| TASK GOAL |
After locating the line that bears "درباره دانشگاه علوم پزشکی شاهرود (838, 1592)", restate word for word that line and the rest of the listing to its final line, excluding all pictures.

| STORED DATA |
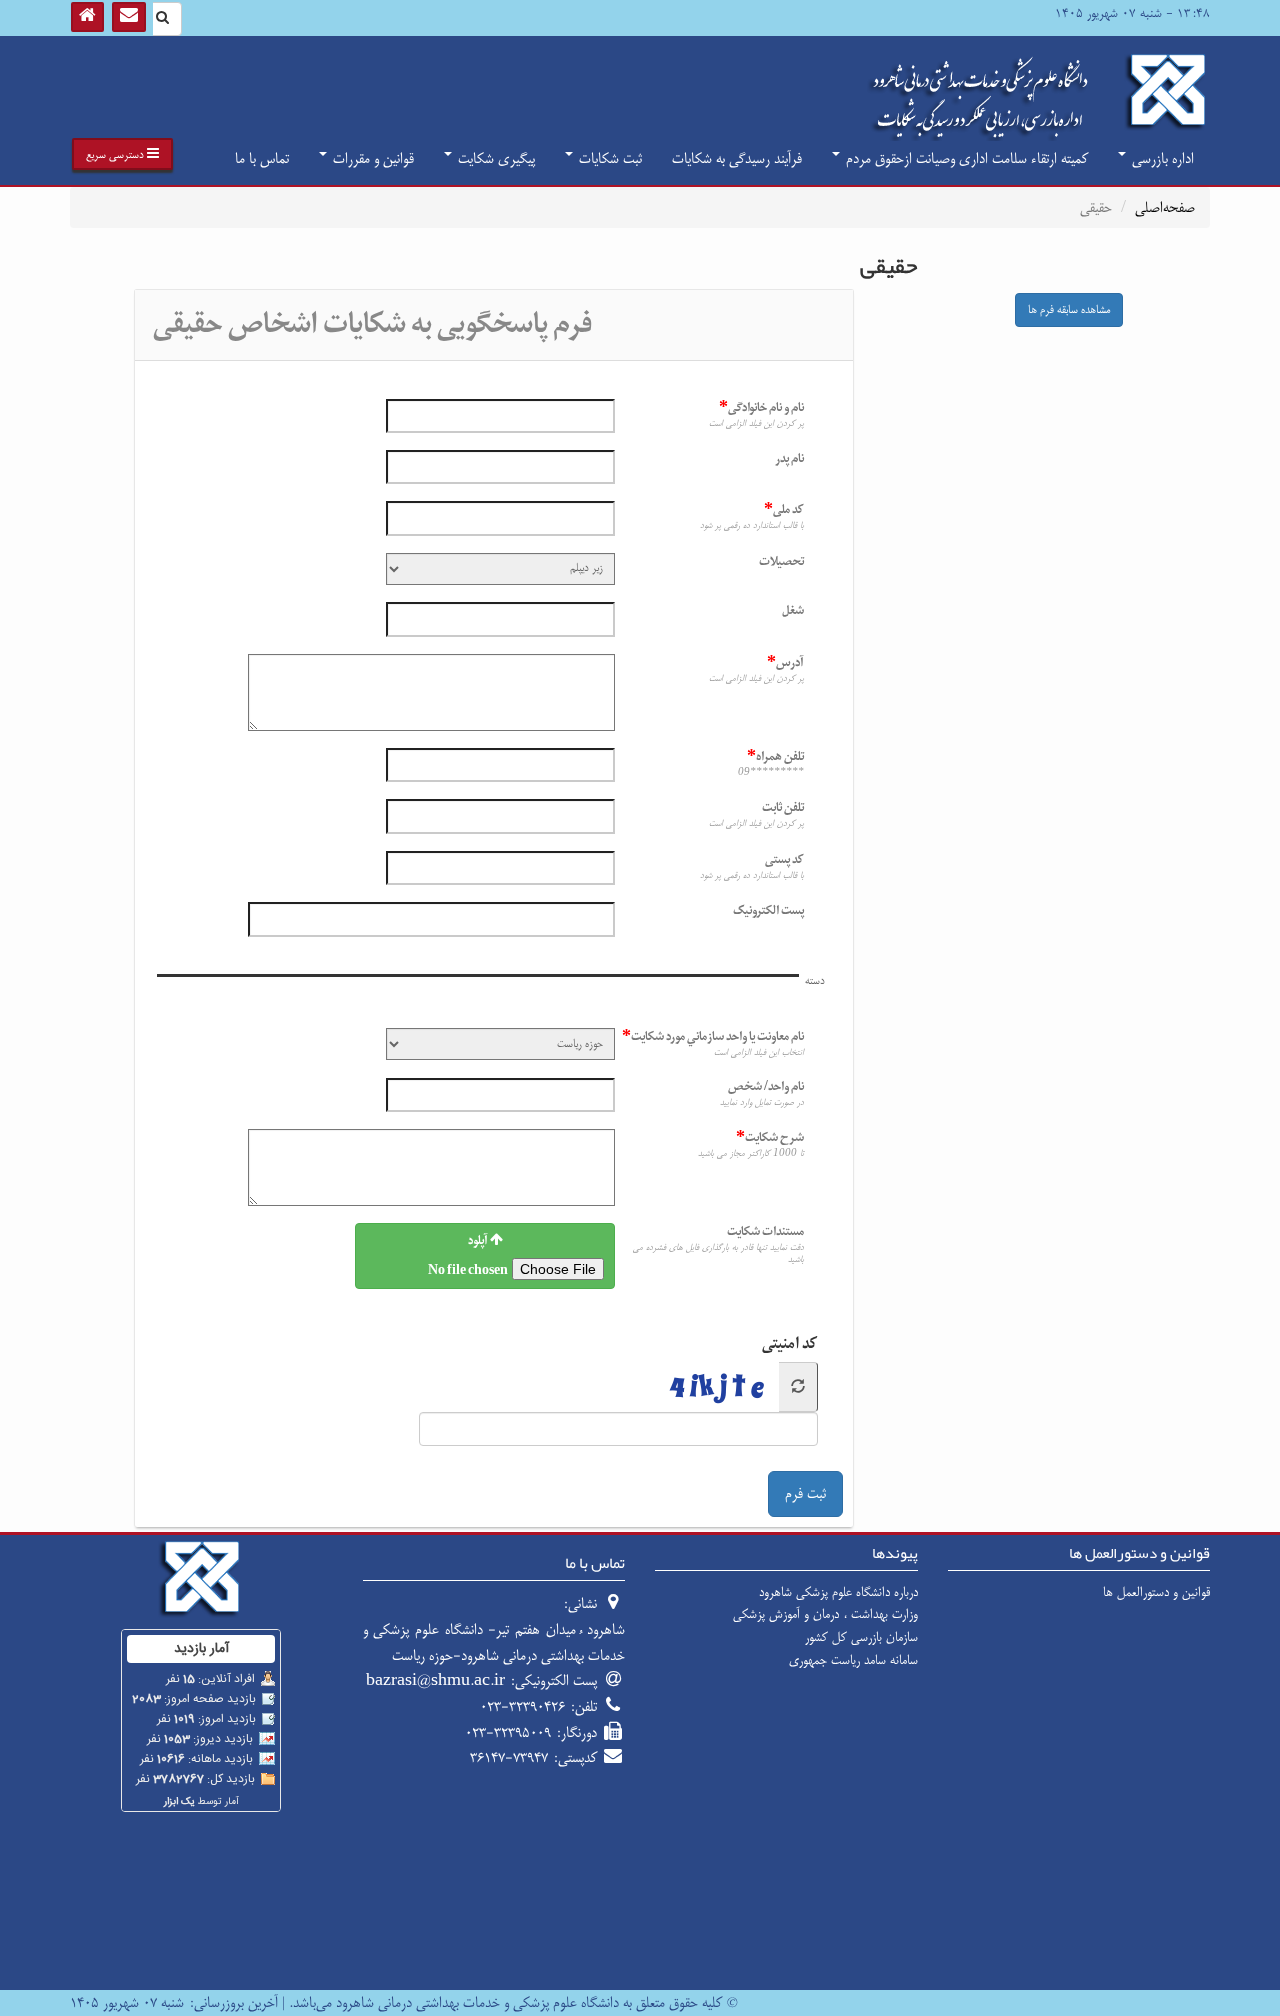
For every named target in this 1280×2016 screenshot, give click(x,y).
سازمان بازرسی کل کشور (861, 1637)
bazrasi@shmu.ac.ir (435, 1680)
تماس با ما (262, 158)
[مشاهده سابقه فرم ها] (1079, 284)
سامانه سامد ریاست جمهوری (853, 1660)
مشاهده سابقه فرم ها (1069, 310)
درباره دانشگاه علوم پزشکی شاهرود (838, 1592)
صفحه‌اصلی (1165, 207)
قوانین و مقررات (371, 158)
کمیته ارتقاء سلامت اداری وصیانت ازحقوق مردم (965, 158)
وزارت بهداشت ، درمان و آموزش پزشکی (825, 1614)
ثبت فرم (805, 1493)
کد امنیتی (790, 1343)
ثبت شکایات (608, 158)
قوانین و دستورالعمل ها (1156, 1592)
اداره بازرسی (1161, 158)
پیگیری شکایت (494, 158)
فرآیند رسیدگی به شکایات (737, 158)
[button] (122, 154)
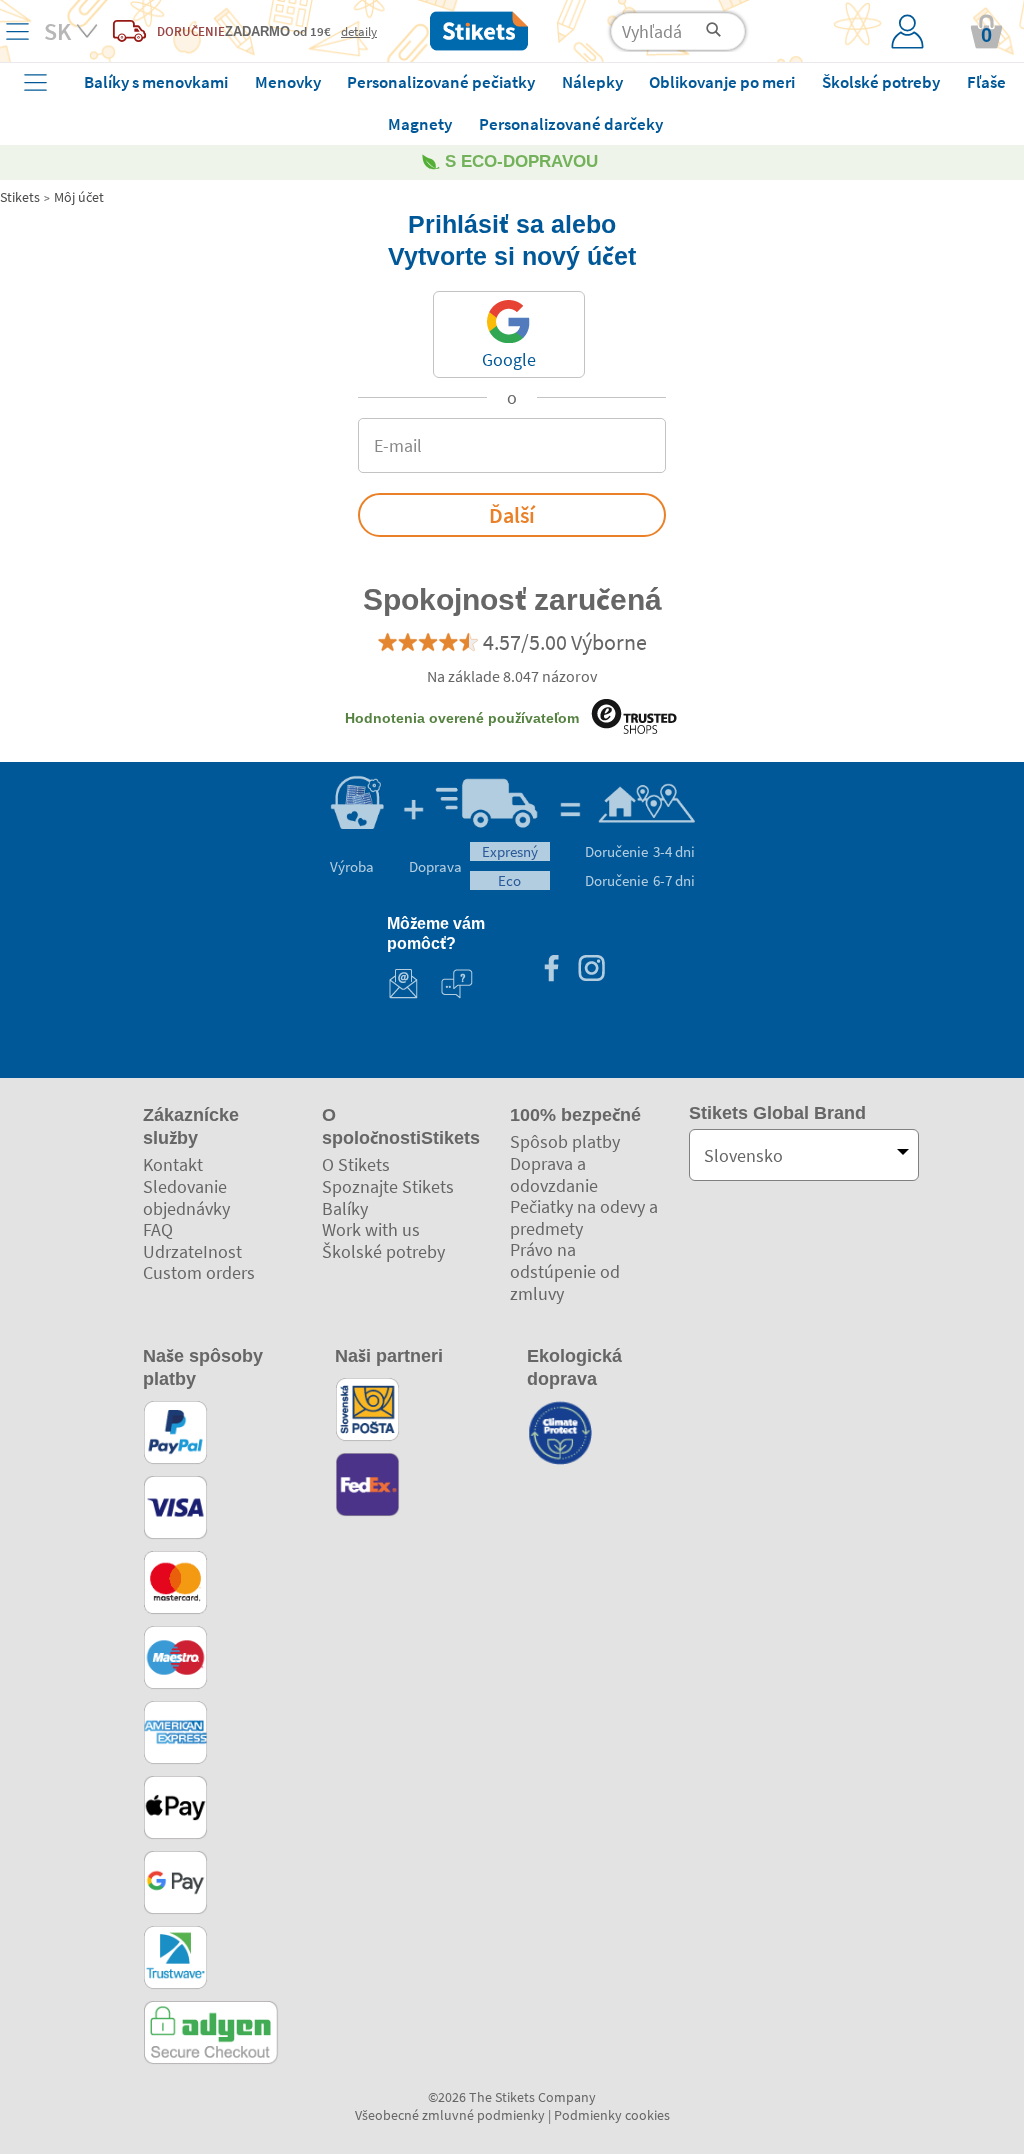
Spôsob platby (565, 1141)
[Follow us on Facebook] (551, 970)
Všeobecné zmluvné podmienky (450, 2115)
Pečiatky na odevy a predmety (584, 1217)
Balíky (345, 1208)
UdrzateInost (192, 1251)
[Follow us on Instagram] (591, 970)
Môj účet (79, 197)
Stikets (20, 197)
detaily (359, 31)
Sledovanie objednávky (186, 1197)
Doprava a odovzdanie (554, 1174)
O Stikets (356, 1164)
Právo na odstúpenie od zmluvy (565, 1271)
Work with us (371, 1229)
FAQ (158, 1229)
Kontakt (173, 1164)
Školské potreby (383, 1251)
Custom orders (199, 1272)
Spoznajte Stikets (388, 1186)
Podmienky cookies (612, 2115)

| ANSWER SECTION |
درباره دانشگاه علوم پزشکی شاهرود (838, 1592)
صفحه‌اصلی (1165, 207)
قوانین و مقررات (371, 158)
کمیته ارتقاء سلامت اداری وصیانت ازحقوق مردم (965, 158)
وزارت بهداشت ، درمان و آموزش پزشکی (825, 1614)
ثبت فرم (805, 1493)
کد امنیتی (790, 1343)
ثبت شکایات (608, 158)
قوانین و دستورالعمل ها (1156, 1592)
اداره بازرسی (1161, 158)
پیگیری شکایت (494, 158)
فرآیند رسیدگی به شکایات (737, 158)
[button] (122, 154)
Spôsob platby (565, 1141)
[Follow us on Facebook] (551, 970)
Všeobecné zmluvné podmienky (450, 2115)
Pečiatky na odevy a predmety (584, 1217)
Balíky (345, 1208)
UdrzateInost (192, 1251)
[Follow us on Instagram] (591, 970)
Môj účet (79, 197)
Stikets (20, 197)
detaily (359, 31)
Sledovanie objednávky (186, 1197)
Doprava a odovzdanie (554, 1174)
O Stikets (356, 1164)
Právo na odstúpenie od zmluvy (565, 1271)
Work with us (371, 1229)
FAQ (158, 1229)
Kontakt (173, 1164)
Školské potreby (383, 1251)
Custom orders (199, 1272)
Spoznajte Stikets (388, 1186)
Podmienky cookies (612, 2115)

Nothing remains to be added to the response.